The Oregon Quarterly is an alumni magazine published by the university. The magazine was started in 1919 as Old Oregon.

According to the website:

Oregon Quarterly is the magazine of the University of Oregon. Four times a year, we present the diversity of ideas and people associated with the University, Oregon, and the Northwest. Just as the University of Oregon is a state and regional center for learning, teaching, research, and service, Oregon Quarterly is a state and regional magazine of good writing and important ideas.

=== University of Oregon Press ===
The University of Oregon Press publishes books, which, since June 1, 2005, have been distributed by the Oregon State University Press.
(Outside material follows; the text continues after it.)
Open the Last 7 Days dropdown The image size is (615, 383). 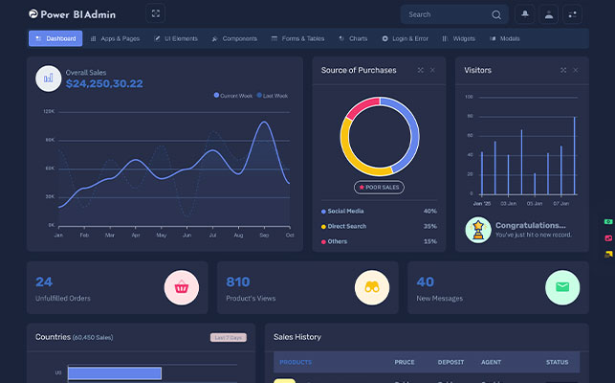pos(229,337)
=== Center for Media and Educational Technologies ===
The Center for Media and Educational Technologies (CMET) streams video productions to promote the physical and virtual learning environments at the University of Oregon.

=== AroundtheO ===
AroundtheO provides news and information pertaining to university affairs.

=== UOMatters ===
UOMatters is a watchdog blog covering events affecting the University of Oregon.

==Defunct media==

===The Comic Press===
The Comic Press – originally known as The Weekly Enema – was a semi-monthly newspaper written and edited by students at the University of Oregon from 2008 – 2009. Its mission was to "provoke intelligent thought and discussion through humor." It republished a number of webcomics and contained topical and humorous features about a wide variety of campus topics.

===Daily Jade===
Daily Jade was an independent satirical news website launched on November 18, 2013 and defunct as of February 9, 2015. Operating at the URL "dailyjade.com", it published articles lampooning current events surrounding the University of Oregon, the city of Eugene, and university life in general.

=== Northwest Review ===
The tri-annual Northwest Review journal of literature was published for over 50 years up to 2011. In 2020, it resumed publication with a new editor in chief, S. Tremaine Nelson.

===Oregon Commentator===
Oregon Commentator was a journal of opinion and humor founded on September 27, 1983, making it the second-oldest publication on campus after the Daily Emerald. Modeled in equal parts after such publications as Harvard Lampoon and Reason Magazine, the Commentator was primarily known for libertarian and conservative stances and served as a contrarian outlet for students resistant to the political atmosphere on campus.